The Department of Justice (DOJ) has dropped charges against five members of the Chinese military whom federal prosecutors previously accused of lying to obtain visas to get jobs and a doctoral spot at various universities within the United States. Last week, prosecutors issued a court brief that they intended to drop their criminal cases against China military members Juan Tang, Chen Song, Kaikai Zhao, and Guan Lei — all of whom had been accused of fraudulently obtaining visas to secure roles at U.S. universities in California and Indiana according to Breitbart News.
DOJ officials said that if convicted, the crimes would bring a few months in jail and since the researchers had been detained in the United States since their arrest last year, pursuing the case would “prolong their departure.”
The DOJ said that the agency “continues to place a very high priority on countering the threat posed to American research security and academic integrity by the PRC government’s agenda and policies.”
- Wang entered the U.S. in March 2019 after securing a J-1 visa in December 2018 to take a scientific research job at the University of California, San Francisco. To obtain his visa, Wang claimed to have been an associate professor in medicine in the PLA from 2002 to 2016. In actuality, prosecutors said Wang was still employed by the PLA while studying in the U.S. and was the equivalent of a major.
- Song first entered the U.S. in December 2018 after securing a J-1 visa in November 2018 to work at Stanford University as a brain disease researcher. In her visa application, Song stated that she worked for the PLA from September 2010 to June 2011. Song, prosecutors said, Song was a member of the PLA when she entered the U.S. and allege that a search of her external hard drive found that she was collecting “important information” from her Standford University job.
- Tang entered the U.S. in December 2019 after securing a J-1 visa in November 2019 to work as a researcher at the University of California at Davis. To obtain her visa, Tang denied ever having been employed by the PLA. Prosecutors, though, discovered Tang was an officer of the PLA Air Force and even found a photo of Tang in her PLA uniform.
- Zhao first entered the U.S. sometime after applying for an F-1 student visa in June 2018 to take a doctoral spot at Indiana University. To obtain his visa, Zhao said he had never been employed by the PLA. In reality, prosecutors said, Zhao served in the PLA’s research and education institution and attended the PLA’s Air Force academy. Zhao was also found in a photograph wearing his PLA uniform.

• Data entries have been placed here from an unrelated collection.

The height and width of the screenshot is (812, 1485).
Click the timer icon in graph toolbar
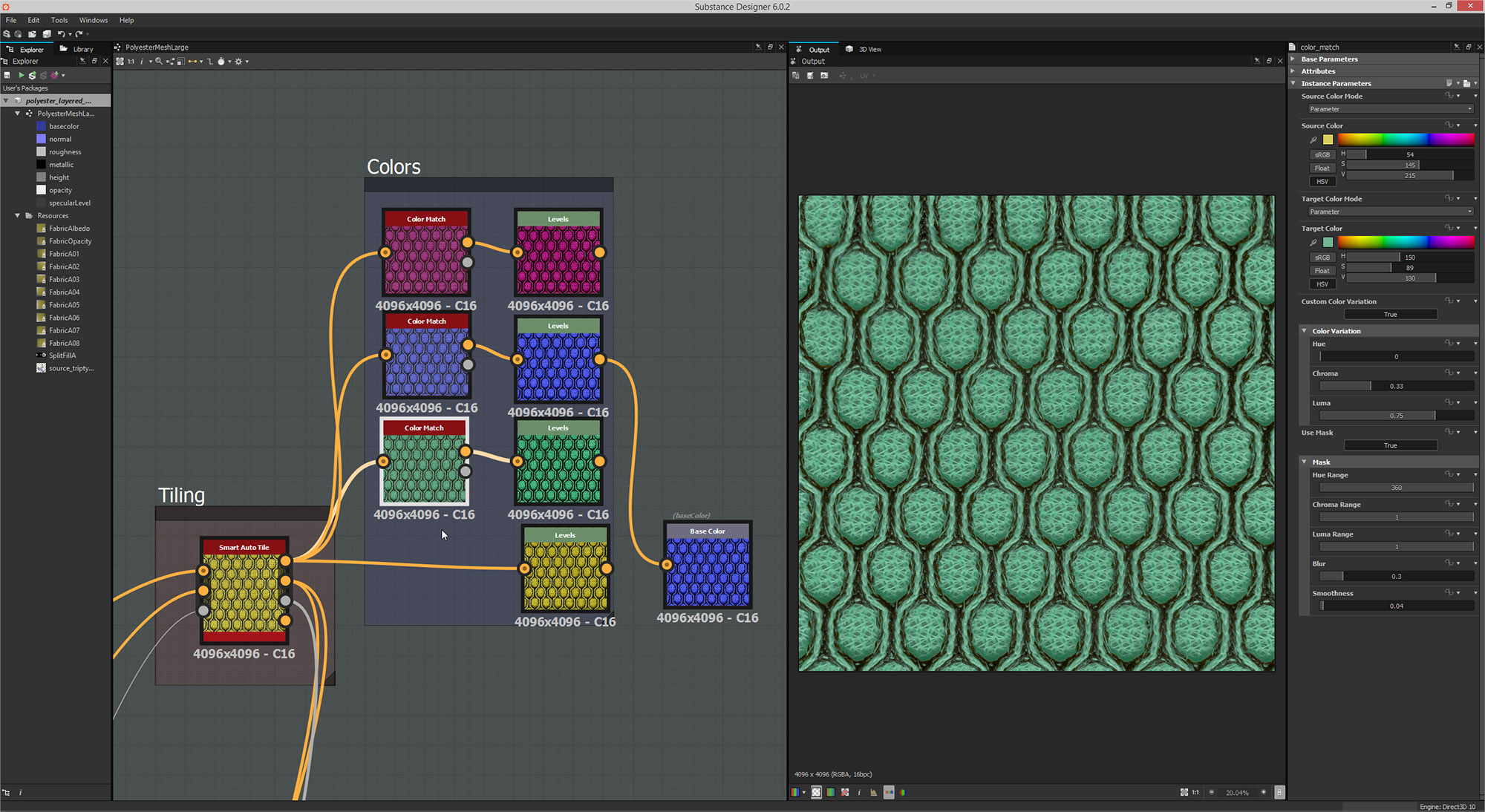pos(221,62)
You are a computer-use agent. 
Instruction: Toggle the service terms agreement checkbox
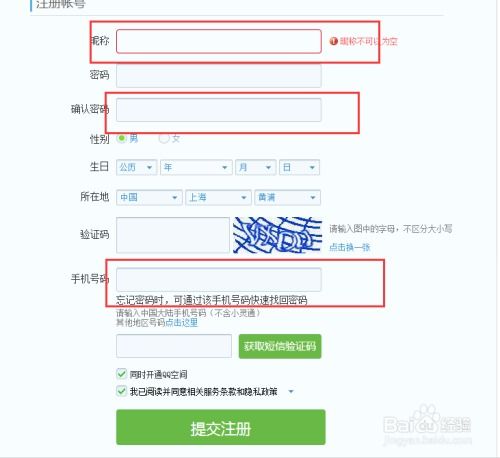(x=121, y=391)
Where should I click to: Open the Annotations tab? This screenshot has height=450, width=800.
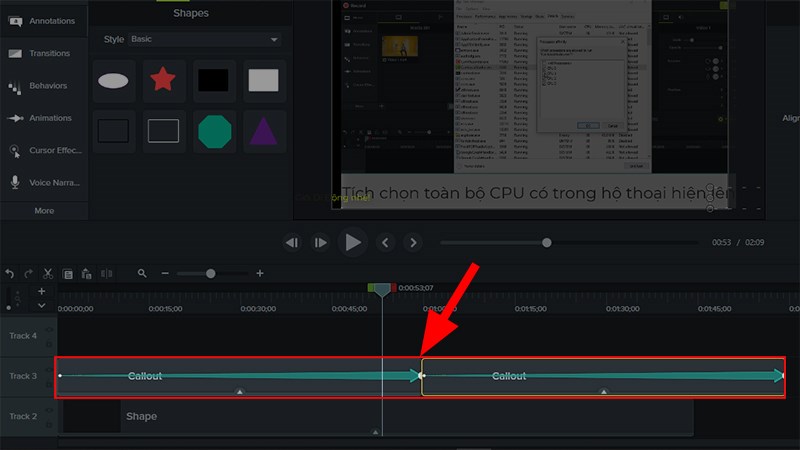[44, 21]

- Lei first entered the U.S. sometime in 2018 after securing a J-1 visa to work as a researcher at the University of California, Los Angeles. Prosecutors allege that in July 2020, Lei threw a damaged hard drive into a dumpster near his residence after refusing to allow the FBI to review the hard drive. Lei was accused of giving U.S. software or technical data to China’s National University of Defense Technology and lying about his affiliation with the PLA.
In Fiscal Year 2019, nearly 117,000 Chinese nationals secured F visas to arrive in the U.S. as students. The only country close to sending as many of its nationals to the U.S. as students is India. Last year, more than 46,000 Indian nationals secured F visas.